A bordo de un tráiler, viajó hasta el lago de Texcoco, donde el conductor lo dejó con un billete de 10 pesos y la promesa de un reencontrarse para comprarle su propio tráiler y darle trabajo. “Nunca volví a ver a ese señor”, se lamenta.
Él cuenta que, desde los 6 años, “Mi vida siempre ha sido sobrevivir [...] pero siempre sin hacer daño a nadie”. De Texcoco viajó hasta Salamanca, Guanajuato, donde trabajó en la lavandería del asilo para ancianos del municipio. Él recuerda ahí momentos muy felices, donde se iba a la biblioteca del asilo para “devorar” los libros de Sor Juana Inés de la Cruz o Teresa de Ávila. Aficionado a las letras, Angie es hablante de chontal (su lengua madre), zoque, zapoteco, mazateco y español.
Angie también tuvo un trabajó durante dos meses en Tijuana, donde alimentaba a un criadero de 90 cerdos por 10 pesos al día. De ese viaje le quedan todavía las cicatrices por las mordeduras de los animales.

De ahí, él viajó a Monterrey; cuando recuerda su estadía en la ciudad regiomontana, Angie se emociona y manda un saludo a la cámara: “Si me estás viendo, Altagracia, aquí sigo vivo. Te dije que este loco no se raja”, dice entre risas, “y donde quiera que estés, te amo, chula”. Él confiesa que Altagracia, a quién también llama Ana Bárbara, fue su gran amiga. La conoció durante un jaripeo en Monterrey y, a sus 16 años, se convirtió en “mi gran madre, después de la otra”.
Después, Angie viajó hasta las playas de Nayarit, donde vendía pulseras fabricadas con corcholatas y caracolitos que se encontraba en la arena.
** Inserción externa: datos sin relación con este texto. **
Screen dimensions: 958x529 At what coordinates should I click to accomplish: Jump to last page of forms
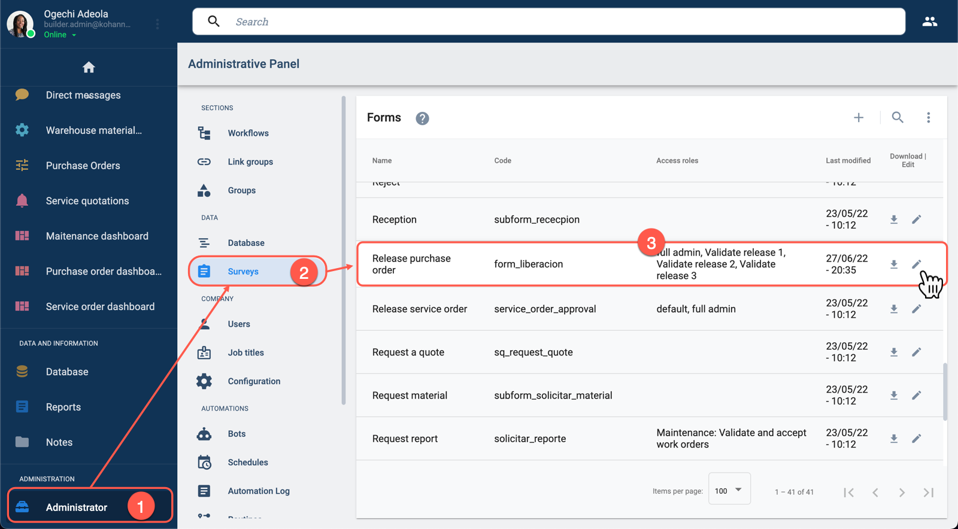tap(928, 492)
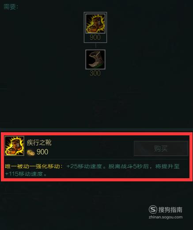Click the +115移动速度 stat text

point(24,174)
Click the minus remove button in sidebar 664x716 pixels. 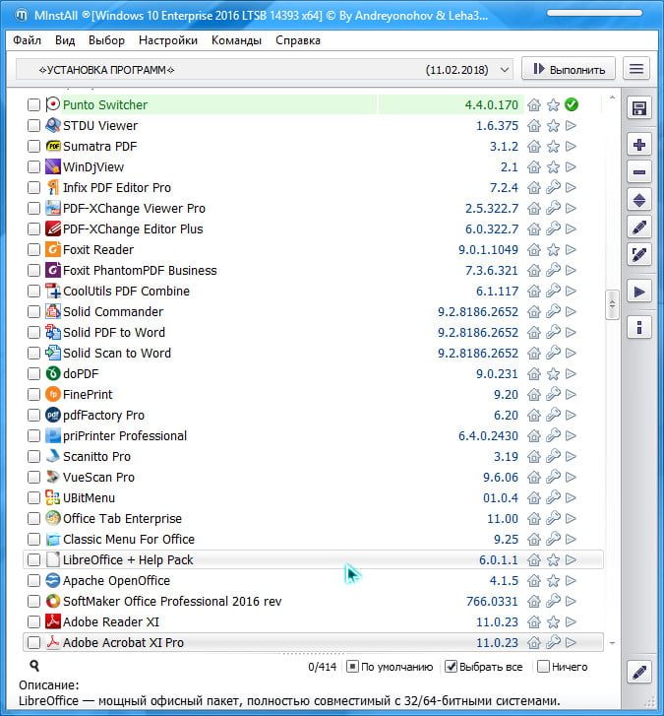point(639,172)
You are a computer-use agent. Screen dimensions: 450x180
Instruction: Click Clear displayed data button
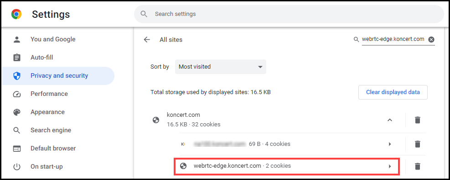point(393,92)
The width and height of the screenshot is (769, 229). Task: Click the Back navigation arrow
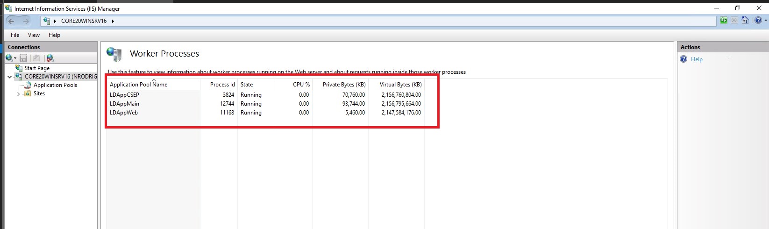click(x=12, y=21)
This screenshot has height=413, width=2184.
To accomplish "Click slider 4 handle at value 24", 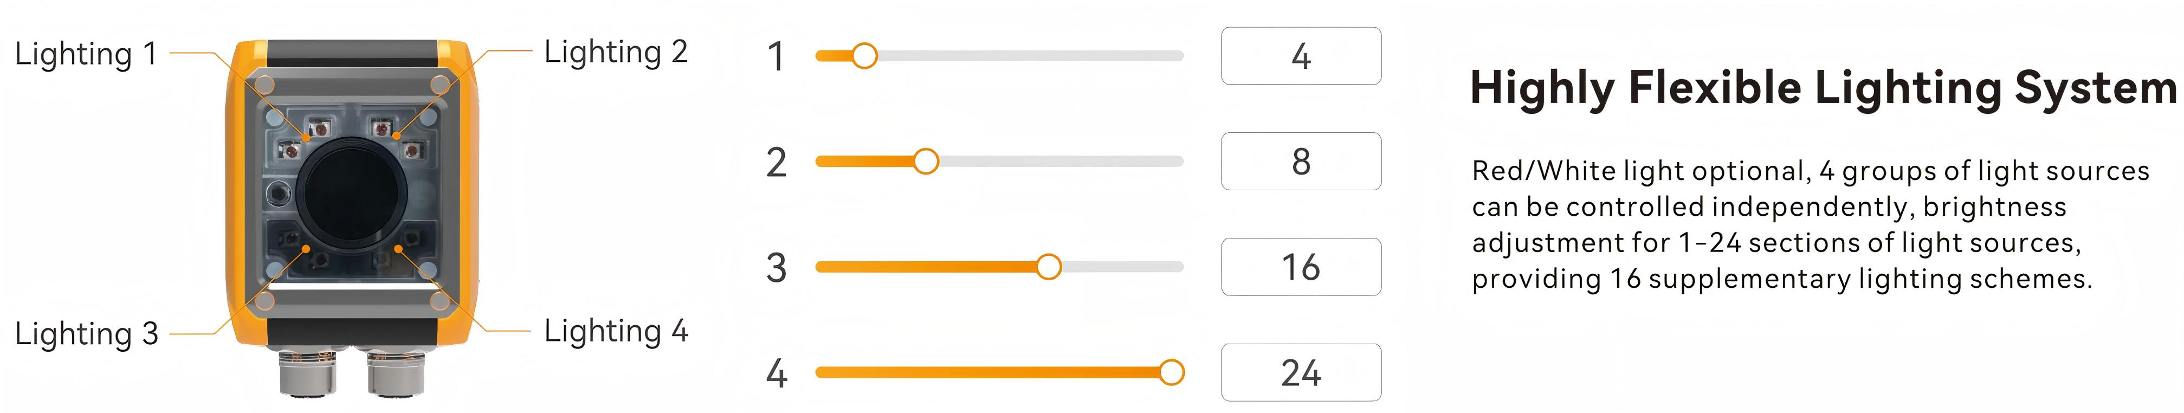I will (1171, 372).
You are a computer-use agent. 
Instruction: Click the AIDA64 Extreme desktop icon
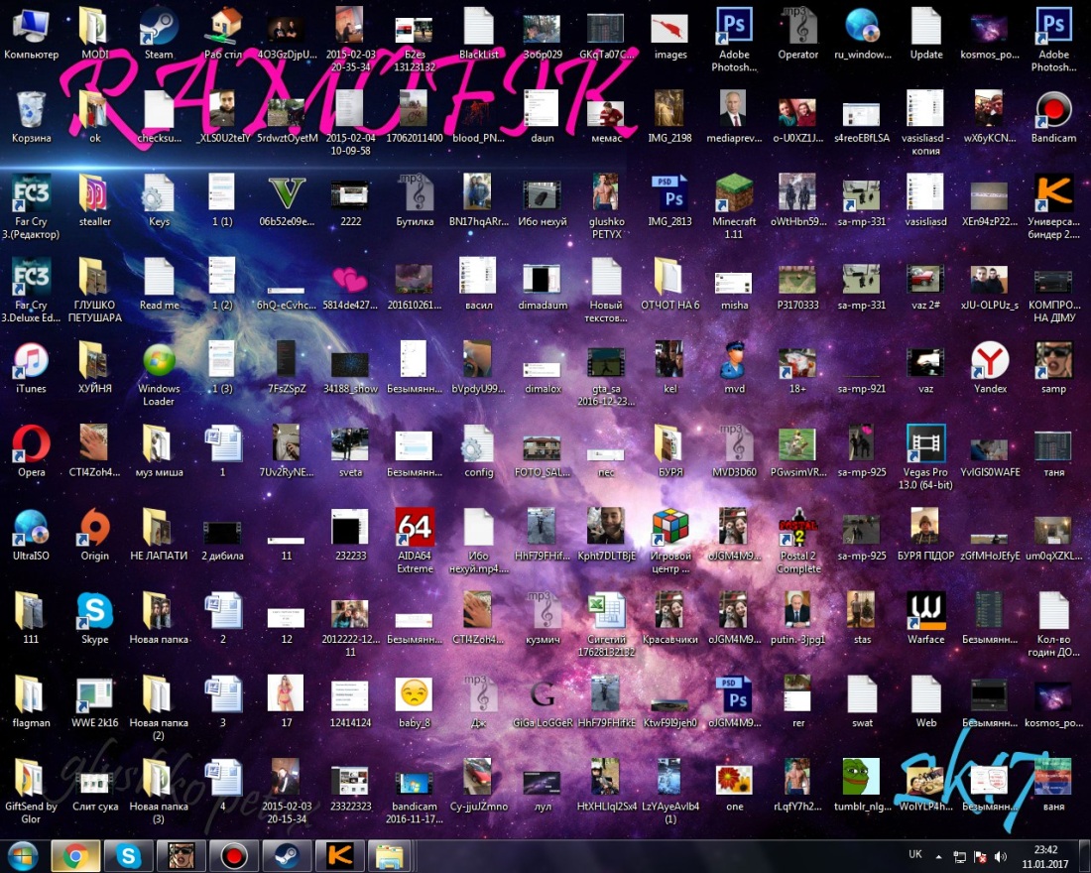point(415,528)
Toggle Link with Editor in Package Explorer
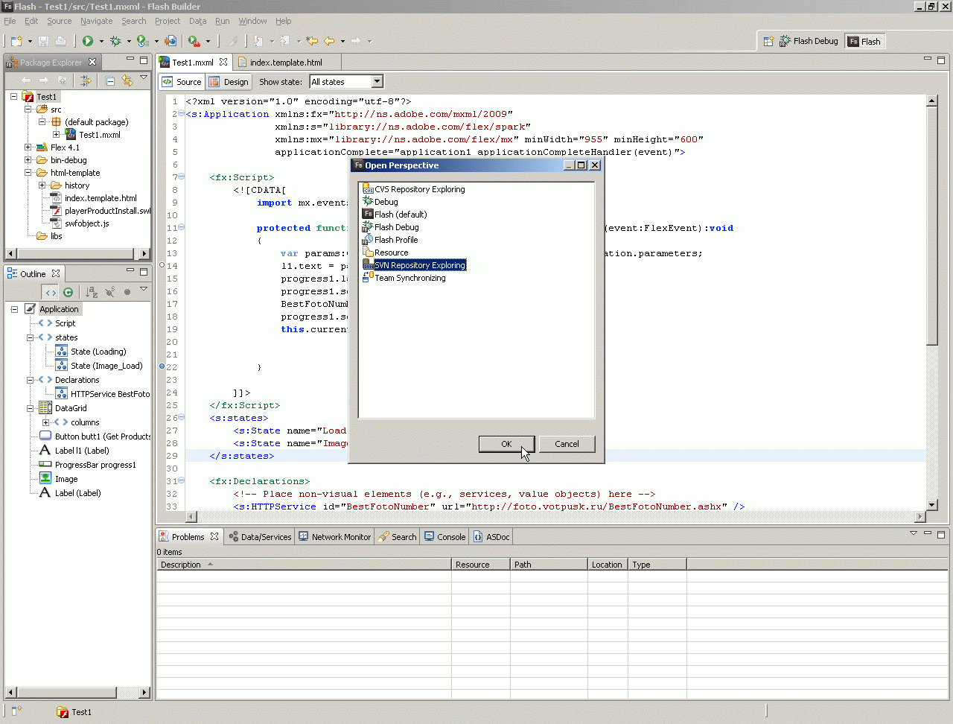Screen dimensions: 953x724 [127, 80]
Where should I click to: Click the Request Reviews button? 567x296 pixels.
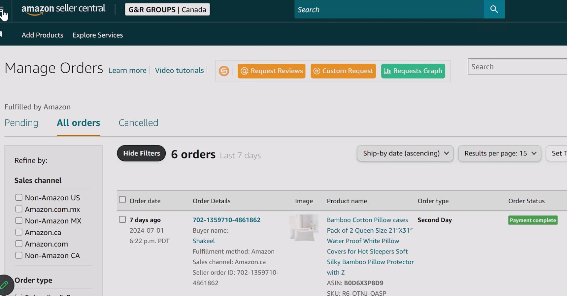click(x=271, y=71)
Sin embargo, también se cansó de ahí. Él cuenta que, después de pasar cierto tiempo en un sólo lugar, comienza a pasar miedo “siento que la gente me está viendo a cada rato y me vayan a hacer algo y decido moverme”.
Fue así que llegó a la Ciudad de México, donde lleva viviendo por más de 10 años, recogiendo botellas de plástico por las calles de Tláhuac para venderlas y comprar los dos tacos de chile, limón y sal que come al día, acompañados de un Tang o un Zuco “y me siento feliz”, asegura. Sin embargo, no tarda en declarar que “La tristeza la llevo por dentro, pero esa nunca se me va a quitar. Porque hay cosas que el cerebro nunca olvida”.

Aunque Angie se esfuerza en mantener una actitud positiva ante la vida, él acepta que hay cosas que le frustran “Lo único que a mi siempre me ha causado una gran molestia es cuando llegan los momentos en que se olvida la sociedad completa, nos olvidamos como seres humanos, de que también hay otros más abajo”. “No nos podemos hacer de la vista gorda de los que están más abajo” continúa Angie, “también somos seres humanos, también sentimos”.
A las personas que lo buscaron después de su aparición inicial como uno de los testigos de la tragedia en la Línea 12 del metro, él manda sus agradecimientos: “gracias por esa muestra de cariño, por hacerme sentir que todavía vivo en la sociedad y que soy parte de esta sociedad”.
Angie recuerda entre risas una vez que, luego de una noche de lluvias y granizo en la ciudad, se encontró un montón de botellas que le valieron para comprar una bolsa de frituras, un atole de amaranto y entrar a un café internet para ver la película El coyote emplumado, con La India María.
Angie disfruta mucho las películas de Cantinflas: El Bolero de Raquel, El Padrecito, Por Mis Pistolas. Él dice que son su gran pasión. Aunque admite que el cansancio que lleva en el cuerpo es capaz de vencerlo en ocasiones, él continúa con su optimismo: “Mi sueño más grande para retirarme ya, es un trabajo, estacionarme, un cuartito. Mi sueño siempre ha sido pasar mi día trabajando [...] y ver la televisión”.